The support can be achieved in multiple ways. In search for neighbors, we could either exclusively expand the spatial bandwidth, or exclusively the temporal bandwidth, or both in an alternating pattern. Therefore, ambiguity arises by the choice of search strategy. To solve this problem, we need to unify the spatial and temporal dimensions, allowing us to expand the bandwidths simultaneously. We employ the k-nearest neighbors (kNN) method (Jacquez 1996) for this task as follows:
-
1.
Generate two ordered sets for each disease case: (1) the spatial k-nearest neighbors (Fig. 2e) and (2) the temporal k-nearest neighbors (Fig. 2f) of case i.
-
2.
Compute the cardinality card() of the intersection between the two sets (Fig. 2g).

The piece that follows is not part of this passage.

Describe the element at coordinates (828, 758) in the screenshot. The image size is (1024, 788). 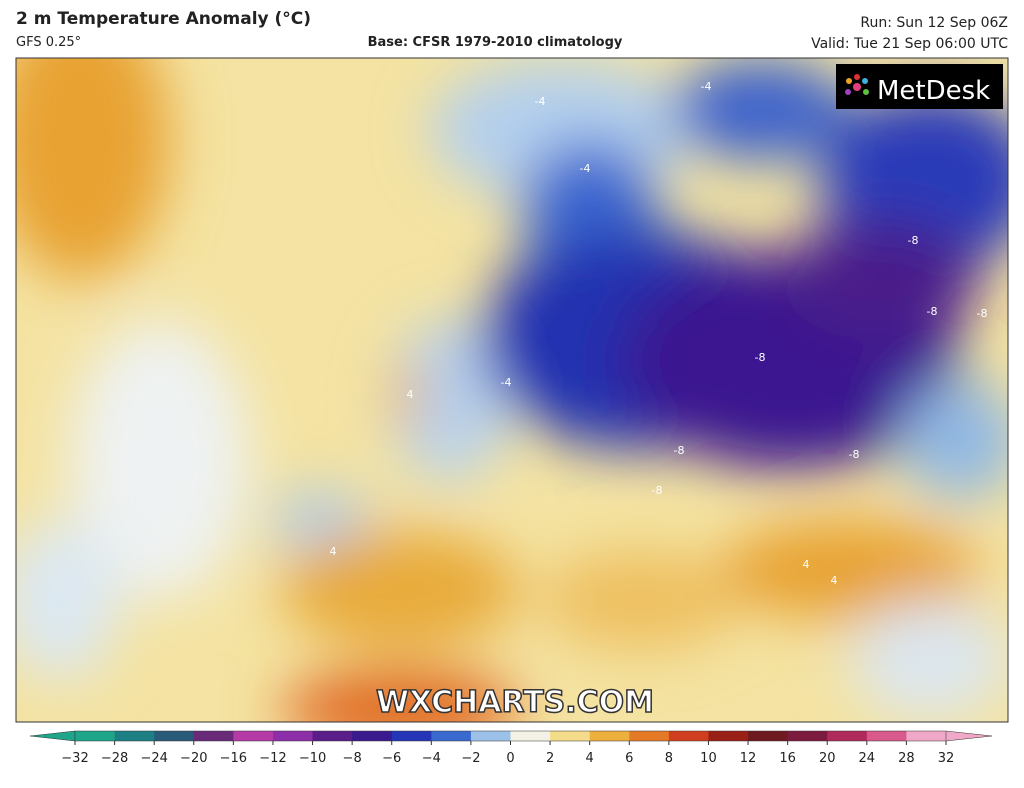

Starting with k = 1, we increase k and apply the procedure until card() equals the support threshold. We then compute the spatial and temporal bandwidths hs, ht, respectively, as the spatial and temporal distance of the farthest point in the intersection set to the case. Using this procedure, we unify the spatial and temporal dimensions, enabling search for the support in adaptive-bandwidth kernel density estimation for spatially and temporally dynamic backgrounds. Therefore, we solve the multiway problem for ST-DB.